The glibc DNS client side resolver is vulnerable to a stack-based buffer overflow when the getaddrinfo() library function is used. Software using this function may be exploited with attacker-controlled domain names, attacker-controlled DNS servers, or through a man-in-the-middle attack.
Google has found some mitigations that may help prevent exploitation if you are not able to immediately patch your instance of glibc. The vulnerability relies on an oversized (2048+ bytes) UDP or TCP response, which is followed by another response that will overwrite the stack. Our suggested mitigation is to limit the response (i.e., via DNSMasq or similar programs) sizes accepted by the DNS resolver locally as well as to ensure that DNS queries are sent only to DNS servers which limit the response size for UDP responses with the truncation bit set.
glibc reserves 2048 bytes in the stack through alloca() for the DNS answer at _nss_dns_gethostbyname4_r() for hosting responses to a DNS query.
Later on, at send_dg() and send_vc(), if the response is larger than 2048 bytes, a new buffer is allocated from the heap and all the information (buffer pointer, new buffer size and response size) is updated.

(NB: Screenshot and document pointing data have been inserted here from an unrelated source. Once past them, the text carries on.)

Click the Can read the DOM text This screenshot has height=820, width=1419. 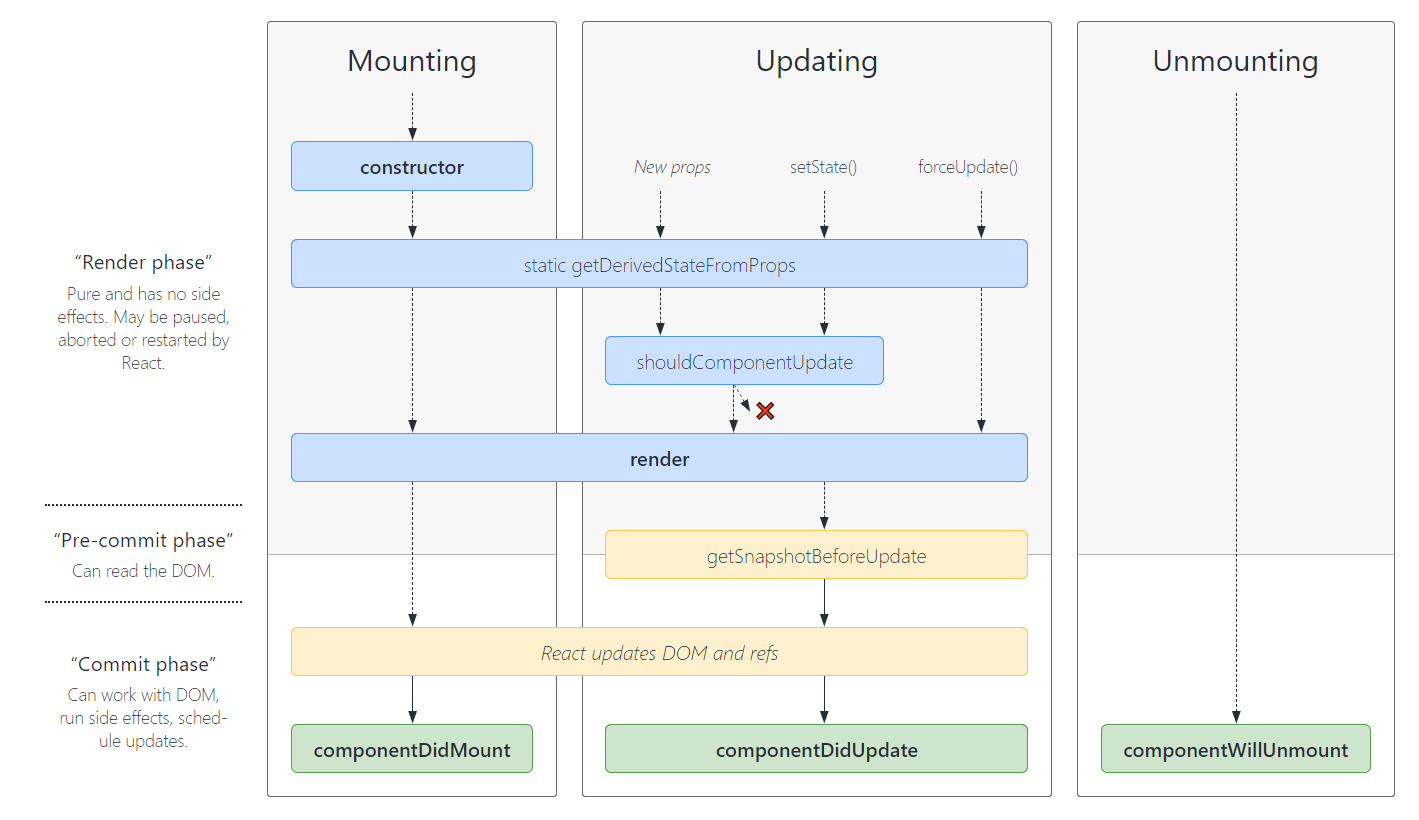(143, 571)
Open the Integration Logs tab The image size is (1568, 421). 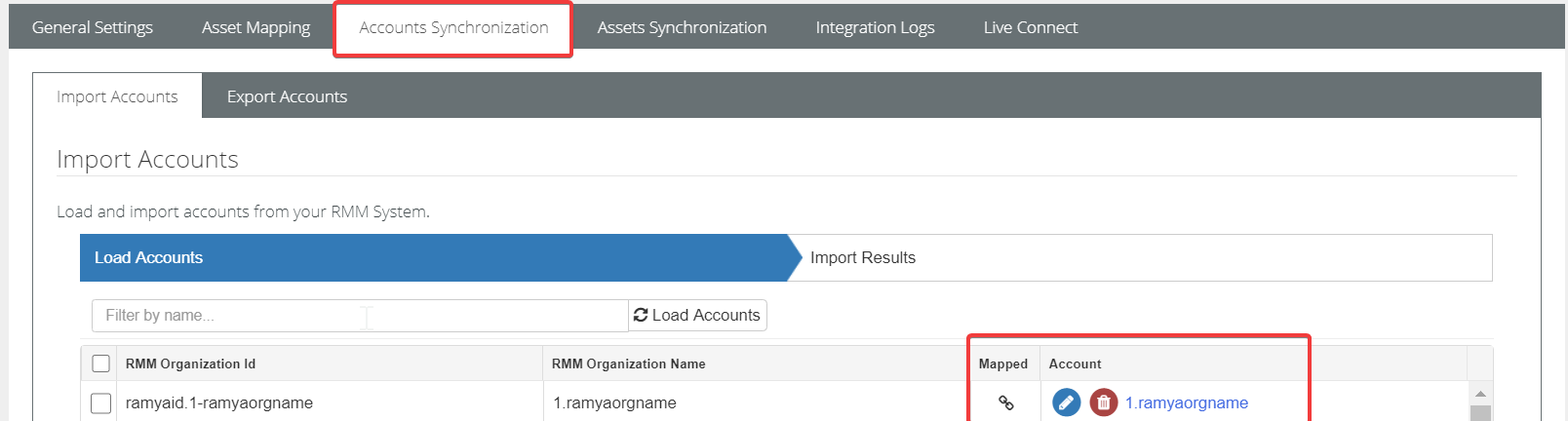click(875, 27)
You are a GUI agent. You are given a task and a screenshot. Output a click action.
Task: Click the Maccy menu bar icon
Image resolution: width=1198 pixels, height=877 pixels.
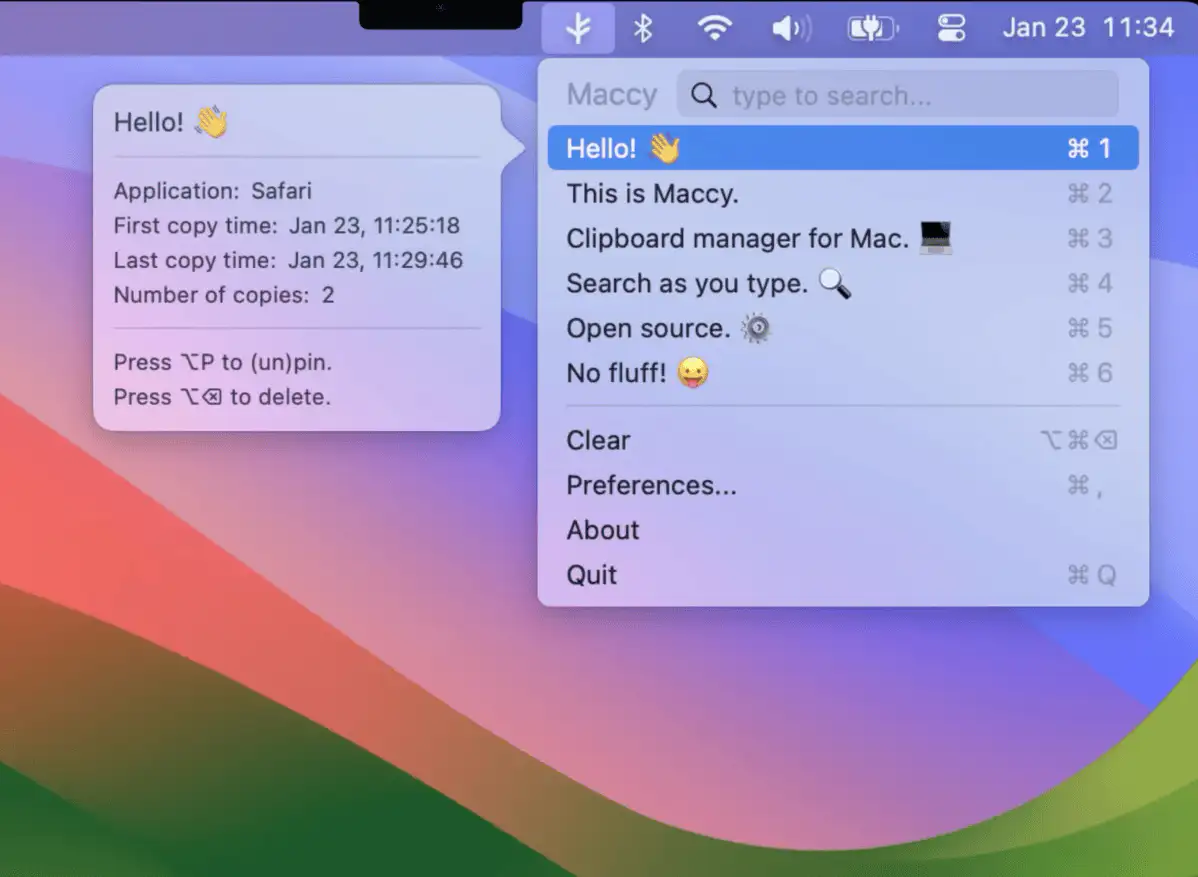pos(578,28)
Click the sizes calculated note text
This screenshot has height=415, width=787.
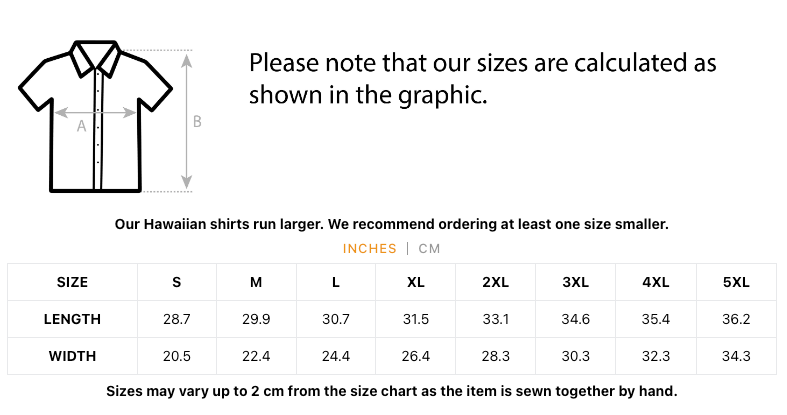pos(483,79)
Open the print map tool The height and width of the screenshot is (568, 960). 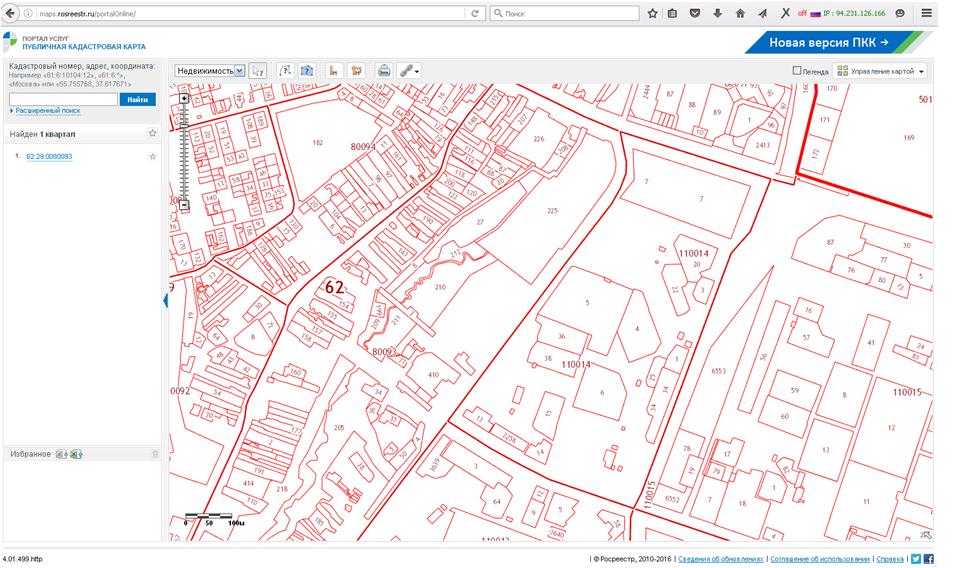(384, 71)
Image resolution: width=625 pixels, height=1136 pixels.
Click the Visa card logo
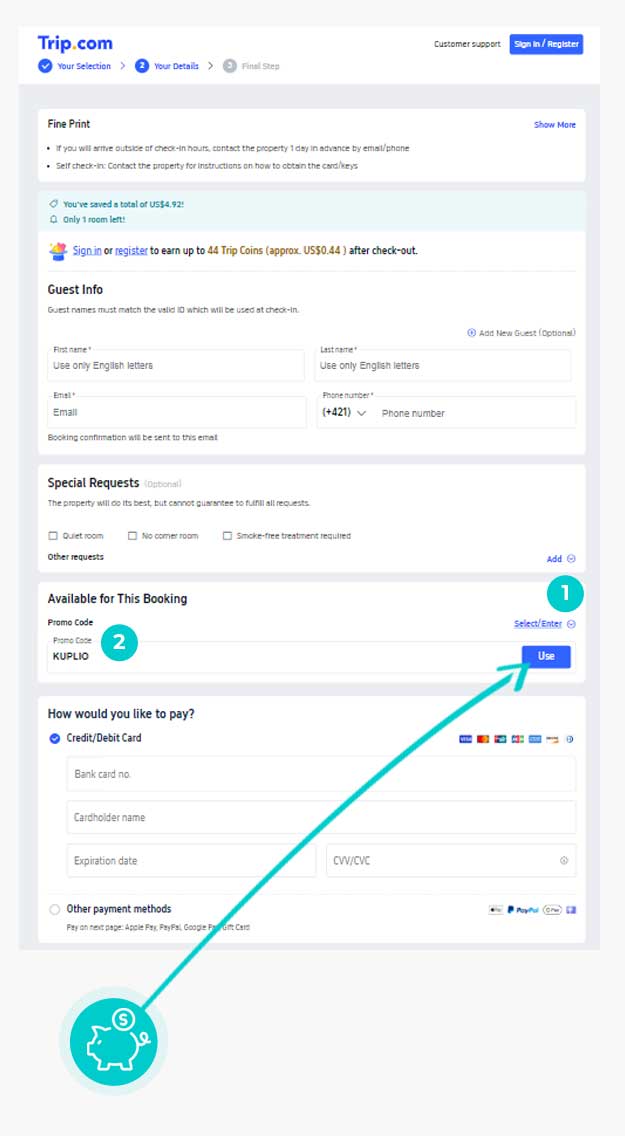465,739
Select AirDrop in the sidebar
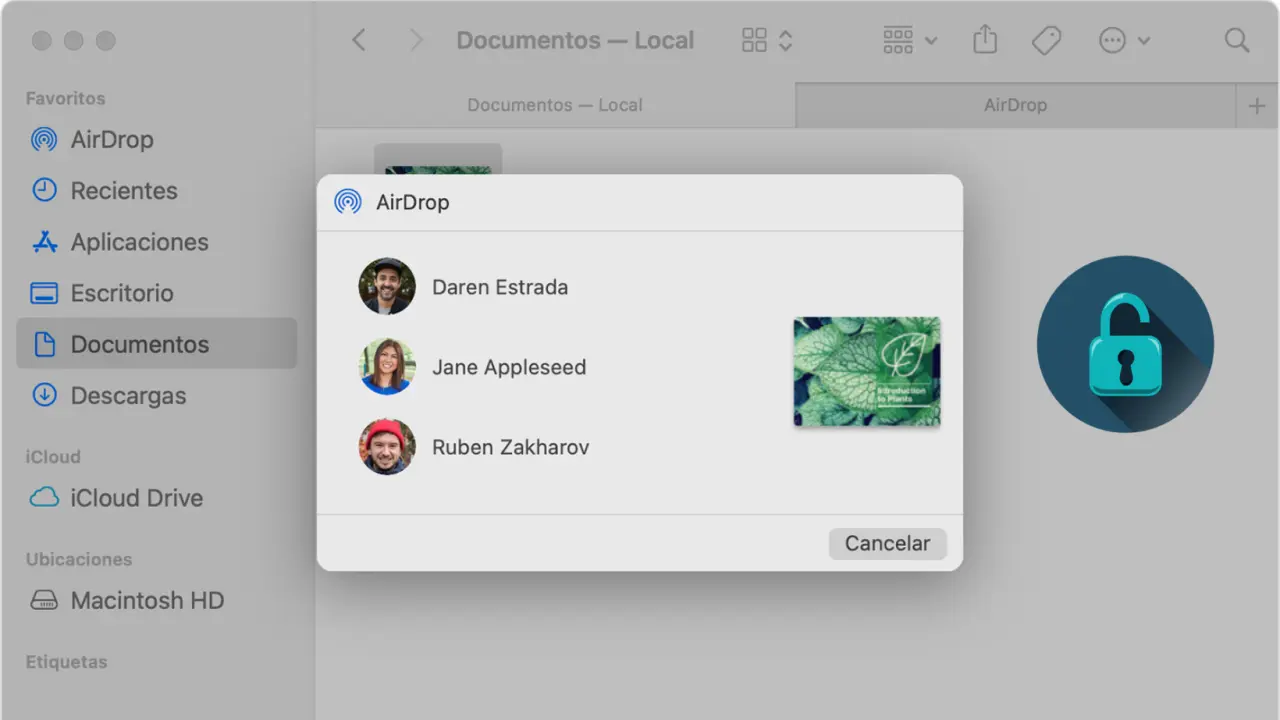Image resolution: width=1280 pixels, height=720 pixels. tap(111, 140)
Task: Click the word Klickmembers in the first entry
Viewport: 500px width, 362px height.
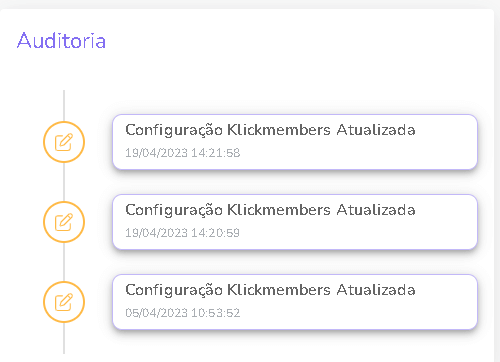Action: coord(279,130)
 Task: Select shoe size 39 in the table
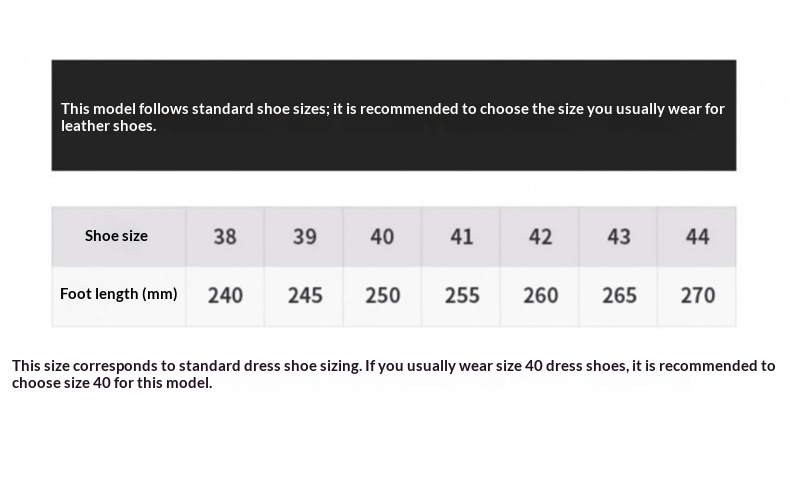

Under certain conditions a mismatch between the stack buffer and the new heap allocation will happen. The final effect is that the stack buffer will be used to store the DNS response, even though the response is larger than the stack buffer and a heap buffer was allocated. This behavior leads to the stack buffer overflow.
The vectors to trigger this buffer overflow are very common and can include ssh, sudo, and curl. We are confident that the exploitation vectors are diverse and widespread; we have not attempted to enumerate these vectors further.
Remote code execution is possible, but not straightforward. It requires bypassing the security mitigations present on the system, such as ASLR. We will not release our exploit code, but a non-weaponized Proof of Concept has been made available simultaneously with this blog post. With this Proof of Concept, you can verify if you are affected by this issue, and verify any mitigations you may wish to enact.
As you can see in the below debugging session we are able to reliably control EIP/RIP.
(gdb) x/i $rip
=> 0x7fe156f0ccce <_nss_dns_gethostbyname4_r>: req
(gdb) x/a $rsp
0x7fff56fd8a48: 0x4242424242424242 0x4242424242420042
When code crashes unexpectedly, it can be a sign of something much more significant than it appears; ignore crashes at your peril!
Failed exploit indicators, due to ASLR, can range from:
- Crash on free(ptr) where ptr is controlled by the attacker.
- Crash on free(ptr) where ptr is semi-controlled by the attacker since ptr has to be a valid readable address.
- Crash reading from memory pointed by a local overwritten variable.
- Crash writing to memory on an attacker-controlled pointer.
We would like to thank Neel Mehta, Thomas Garnier, Gynvael Coldwind, Michael Schaller, Tom Payne, Michael Haro, Damian Menscher, Matt Brown, Yunhong Gu, Florian Weimer, Carlos O’Donell and the rest of the glibc team for their help figuring out all details about this bug, exploitation, and patch development.